TASK STATEMENT: Nothing but the lines from the one containing "Task: Expand the layouts list dropdown arrow" through the end of the data should be retyped, exactly as they stand, and pictures should not be retyped.

DATASET EXTRACT:
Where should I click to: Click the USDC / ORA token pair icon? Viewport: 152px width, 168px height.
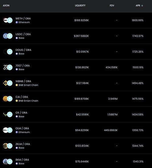(8, 36)
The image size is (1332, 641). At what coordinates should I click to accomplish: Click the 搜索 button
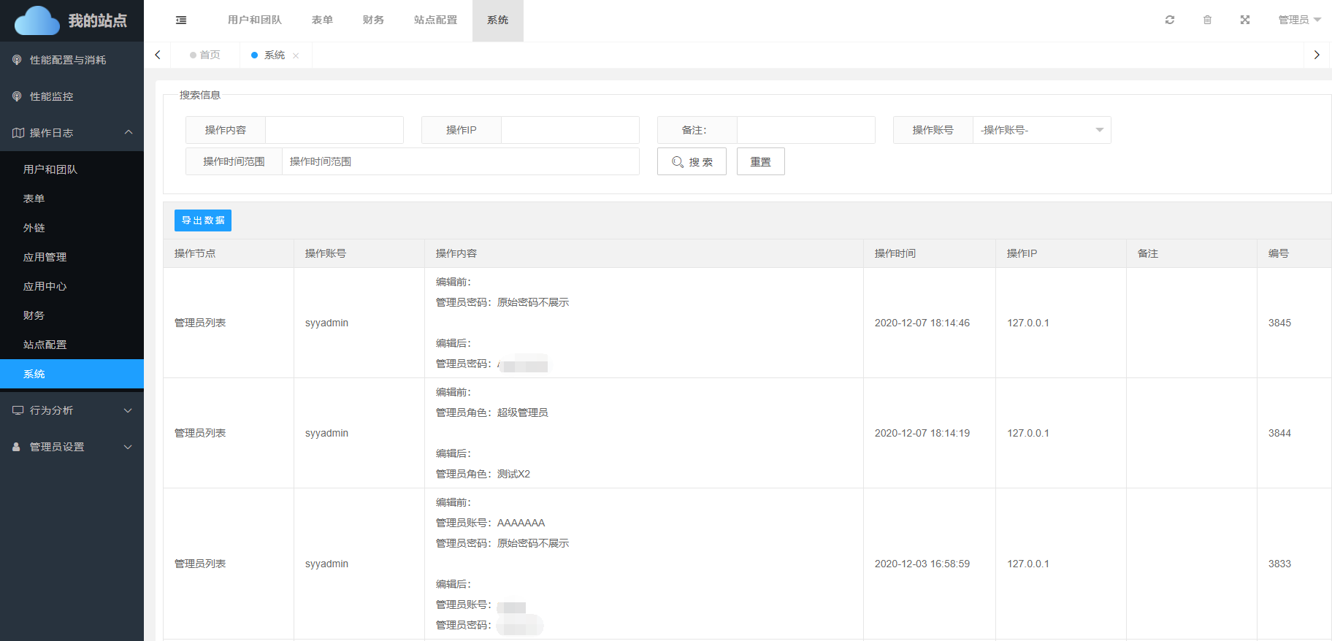coord(692,161)
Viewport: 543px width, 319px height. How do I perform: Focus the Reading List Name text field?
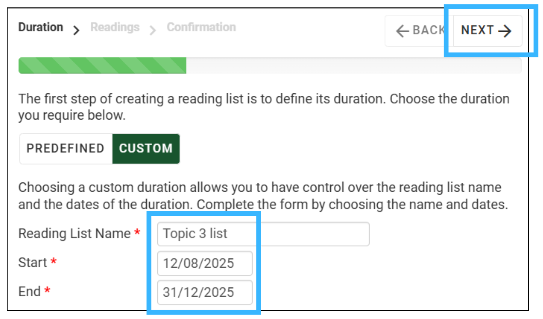coord(263,234)
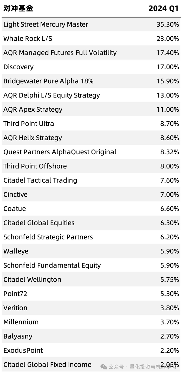The width and height of the screenshot is (182, 374).
Task: Click the 5.75% Citadel Wellington value
Action: [169, 279]
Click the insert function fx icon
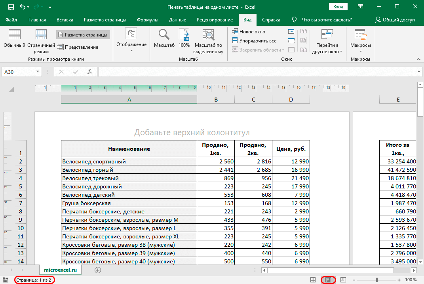This screenshot has height=284, width=424. [90, 72]

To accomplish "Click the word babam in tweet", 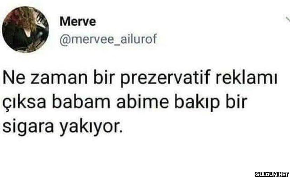I will 81,102.
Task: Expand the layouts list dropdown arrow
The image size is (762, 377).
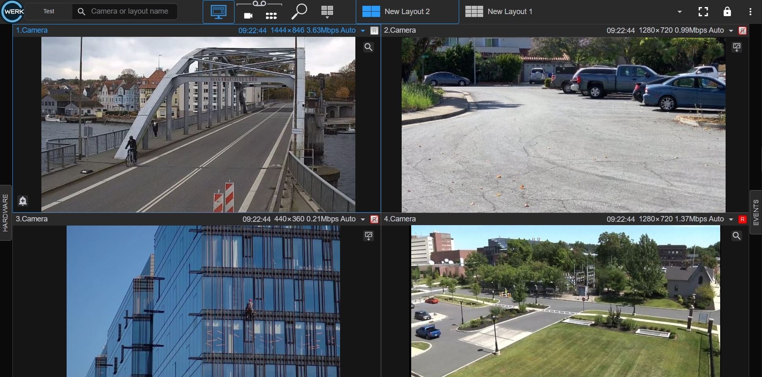Action: tap(679, 12)
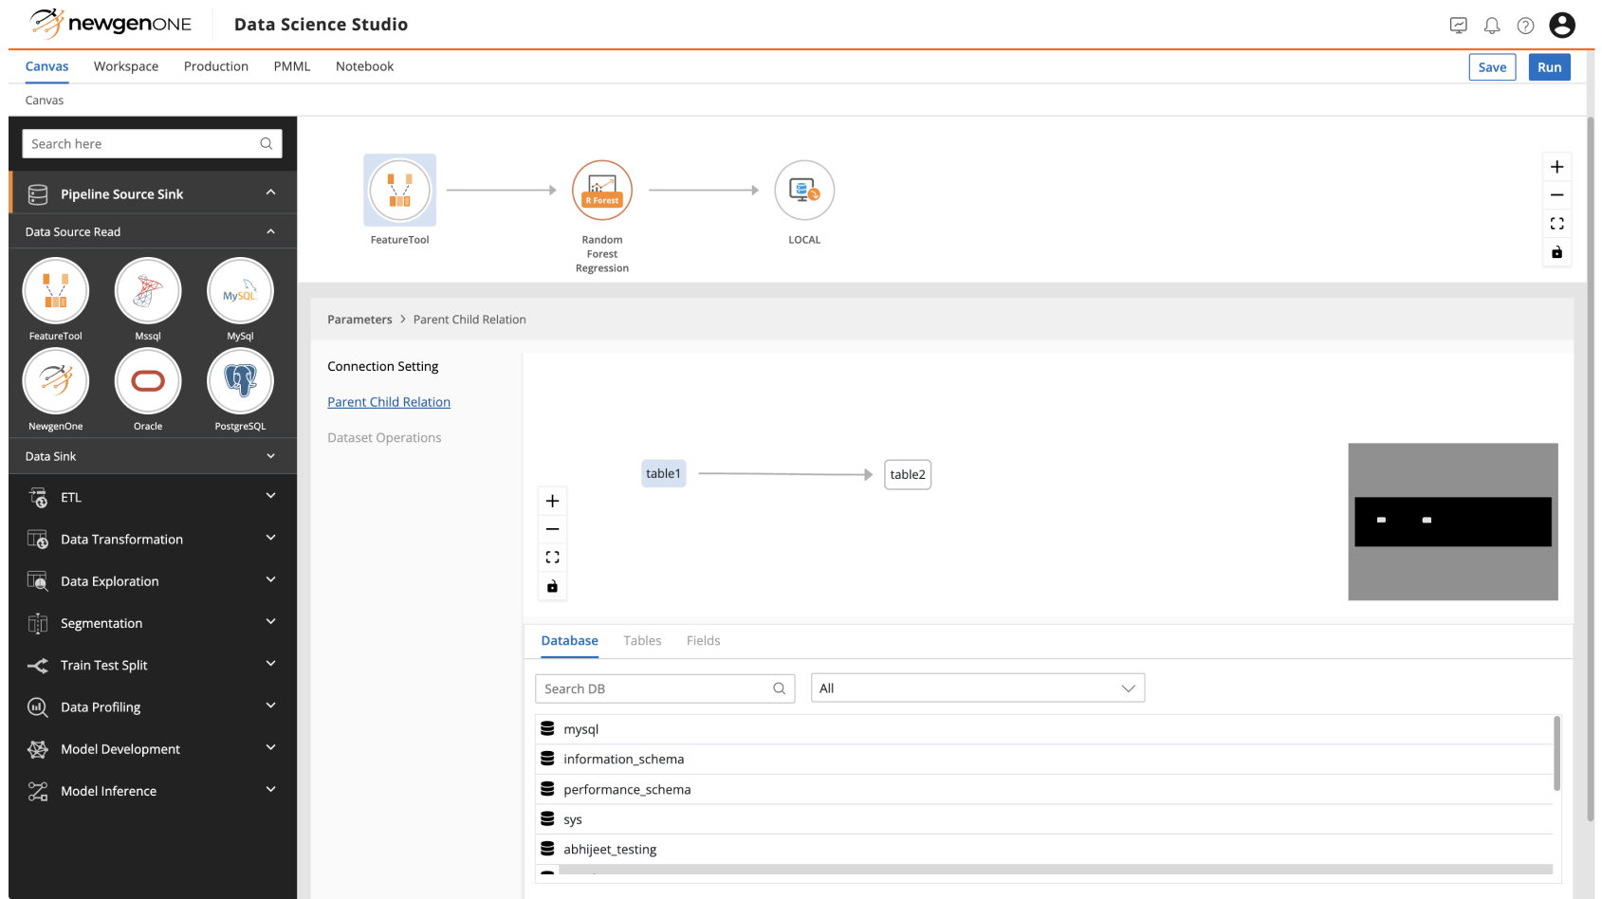Select the Mssql data source icon
Screen dimensions: 1602x899
147,291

RESULT OF THIS EXERCISE:
Task: Expand the layouts list dropdown arrow
The image size is (762, 377).
Action: tap(679, 12)
Select the Mssql data source icon
Screen dimensions: 1602x899
147,291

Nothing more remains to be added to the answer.